**Goal of the exercise**: Copy out each line of the listing below in which the string "computer" occurs.

**Record set**:
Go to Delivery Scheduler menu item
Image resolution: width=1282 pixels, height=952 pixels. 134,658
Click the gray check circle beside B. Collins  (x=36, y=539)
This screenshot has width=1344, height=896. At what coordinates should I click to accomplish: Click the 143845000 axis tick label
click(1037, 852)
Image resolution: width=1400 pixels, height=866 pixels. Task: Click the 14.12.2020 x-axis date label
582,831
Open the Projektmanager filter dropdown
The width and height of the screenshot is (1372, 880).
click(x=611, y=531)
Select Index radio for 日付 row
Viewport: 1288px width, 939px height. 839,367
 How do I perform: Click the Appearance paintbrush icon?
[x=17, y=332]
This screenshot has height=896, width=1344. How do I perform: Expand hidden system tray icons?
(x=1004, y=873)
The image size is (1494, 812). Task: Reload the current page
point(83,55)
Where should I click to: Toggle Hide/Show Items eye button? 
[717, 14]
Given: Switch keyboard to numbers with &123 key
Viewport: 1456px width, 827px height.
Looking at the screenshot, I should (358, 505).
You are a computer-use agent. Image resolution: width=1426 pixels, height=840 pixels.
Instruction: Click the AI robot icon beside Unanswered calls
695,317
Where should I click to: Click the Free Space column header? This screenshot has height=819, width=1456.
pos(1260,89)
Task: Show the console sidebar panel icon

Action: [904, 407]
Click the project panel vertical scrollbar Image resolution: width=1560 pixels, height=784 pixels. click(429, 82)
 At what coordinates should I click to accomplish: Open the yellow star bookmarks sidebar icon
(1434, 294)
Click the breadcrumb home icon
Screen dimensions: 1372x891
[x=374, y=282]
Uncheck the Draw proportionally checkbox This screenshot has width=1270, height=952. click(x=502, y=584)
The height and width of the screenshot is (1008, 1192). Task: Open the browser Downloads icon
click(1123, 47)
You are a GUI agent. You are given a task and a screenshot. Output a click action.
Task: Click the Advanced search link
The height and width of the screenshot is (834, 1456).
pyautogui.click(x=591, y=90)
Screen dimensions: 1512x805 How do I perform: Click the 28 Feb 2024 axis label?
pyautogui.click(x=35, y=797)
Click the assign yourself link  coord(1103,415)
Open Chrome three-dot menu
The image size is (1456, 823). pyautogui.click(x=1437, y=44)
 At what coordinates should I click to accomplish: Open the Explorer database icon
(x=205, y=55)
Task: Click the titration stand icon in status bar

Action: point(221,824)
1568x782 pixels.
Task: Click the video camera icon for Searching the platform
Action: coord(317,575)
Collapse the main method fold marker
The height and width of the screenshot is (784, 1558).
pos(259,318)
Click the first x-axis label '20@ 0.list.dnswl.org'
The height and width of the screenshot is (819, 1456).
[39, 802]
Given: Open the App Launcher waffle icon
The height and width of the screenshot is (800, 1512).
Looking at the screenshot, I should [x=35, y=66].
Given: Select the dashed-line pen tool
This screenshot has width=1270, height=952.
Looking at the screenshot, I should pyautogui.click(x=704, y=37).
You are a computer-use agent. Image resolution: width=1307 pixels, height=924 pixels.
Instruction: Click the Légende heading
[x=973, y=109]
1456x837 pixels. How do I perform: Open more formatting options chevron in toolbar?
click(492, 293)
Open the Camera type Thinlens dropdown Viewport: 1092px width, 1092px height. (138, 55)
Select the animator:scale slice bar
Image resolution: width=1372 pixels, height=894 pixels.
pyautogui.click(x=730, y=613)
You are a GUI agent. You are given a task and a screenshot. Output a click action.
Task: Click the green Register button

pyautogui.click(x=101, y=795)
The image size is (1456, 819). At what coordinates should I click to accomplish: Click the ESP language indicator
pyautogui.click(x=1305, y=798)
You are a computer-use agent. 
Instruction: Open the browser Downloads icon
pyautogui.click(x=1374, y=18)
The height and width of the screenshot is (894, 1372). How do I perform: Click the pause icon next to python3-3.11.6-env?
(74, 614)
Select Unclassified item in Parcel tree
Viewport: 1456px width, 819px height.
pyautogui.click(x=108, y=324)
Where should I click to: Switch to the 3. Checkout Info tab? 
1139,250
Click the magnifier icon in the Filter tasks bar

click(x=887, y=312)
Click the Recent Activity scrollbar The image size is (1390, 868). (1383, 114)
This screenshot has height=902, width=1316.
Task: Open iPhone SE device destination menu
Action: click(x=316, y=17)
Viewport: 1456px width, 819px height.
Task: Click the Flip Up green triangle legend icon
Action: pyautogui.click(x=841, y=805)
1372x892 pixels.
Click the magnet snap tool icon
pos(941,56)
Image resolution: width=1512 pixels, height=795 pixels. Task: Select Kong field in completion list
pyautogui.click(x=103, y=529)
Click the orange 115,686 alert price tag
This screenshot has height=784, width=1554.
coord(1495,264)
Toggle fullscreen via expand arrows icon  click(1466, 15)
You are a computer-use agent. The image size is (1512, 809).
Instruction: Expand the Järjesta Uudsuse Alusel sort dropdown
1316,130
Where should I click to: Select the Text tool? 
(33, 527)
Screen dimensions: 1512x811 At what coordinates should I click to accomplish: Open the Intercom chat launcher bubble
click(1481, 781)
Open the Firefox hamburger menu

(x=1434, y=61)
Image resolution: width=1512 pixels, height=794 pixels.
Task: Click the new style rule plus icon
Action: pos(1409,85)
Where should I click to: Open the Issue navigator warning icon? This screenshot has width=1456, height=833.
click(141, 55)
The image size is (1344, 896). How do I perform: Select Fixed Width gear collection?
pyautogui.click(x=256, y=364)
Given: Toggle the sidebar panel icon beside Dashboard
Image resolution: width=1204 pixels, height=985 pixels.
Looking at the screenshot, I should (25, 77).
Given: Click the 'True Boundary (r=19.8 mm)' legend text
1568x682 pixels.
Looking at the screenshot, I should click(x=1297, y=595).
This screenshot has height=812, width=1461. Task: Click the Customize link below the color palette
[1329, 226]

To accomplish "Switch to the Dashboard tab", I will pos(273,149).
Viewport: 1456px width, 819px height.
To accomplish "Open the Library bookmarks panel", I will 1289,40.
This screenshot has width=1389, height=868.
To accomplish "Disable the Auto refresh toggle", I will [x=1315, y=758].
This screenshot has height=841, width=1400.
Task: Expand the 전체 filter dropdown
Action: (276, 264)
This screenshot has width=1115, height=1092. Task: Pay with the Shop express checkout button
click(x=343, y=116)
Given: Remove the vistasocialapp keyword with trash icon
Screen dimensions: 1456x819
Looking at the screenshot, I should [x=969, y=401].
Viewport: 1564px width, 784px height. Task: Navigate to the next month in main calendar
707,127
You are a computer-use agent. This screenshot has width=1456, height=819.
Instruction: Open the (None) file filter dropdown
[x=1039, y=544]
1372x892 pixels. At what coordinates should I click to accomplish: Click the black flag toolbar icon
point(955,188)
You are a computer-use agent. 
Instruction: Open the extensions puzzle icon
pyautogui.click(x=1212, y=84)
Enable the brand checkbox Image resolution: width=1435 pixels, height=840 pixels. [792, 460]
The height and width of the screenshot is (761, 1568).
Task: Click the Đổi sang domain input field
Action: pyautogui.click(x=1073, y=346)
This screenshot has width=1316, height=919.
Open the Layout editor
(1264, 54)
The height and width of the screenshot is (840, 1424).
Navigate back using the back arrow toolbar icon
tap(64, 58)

**Solution below**:
You are a computer-use agent. Image resolution: width=1426 pixels, height=840 pixels.
You are a computer-use agent. Image resolution: width=1307 pixels, height=924 pixels.
You are a computer-use agent. 
You are a computer-use agent. The image size is (1512, 809).
You are a computer-use agent. This screenshot has width=1456, height=819.
You are a computer-use agent. 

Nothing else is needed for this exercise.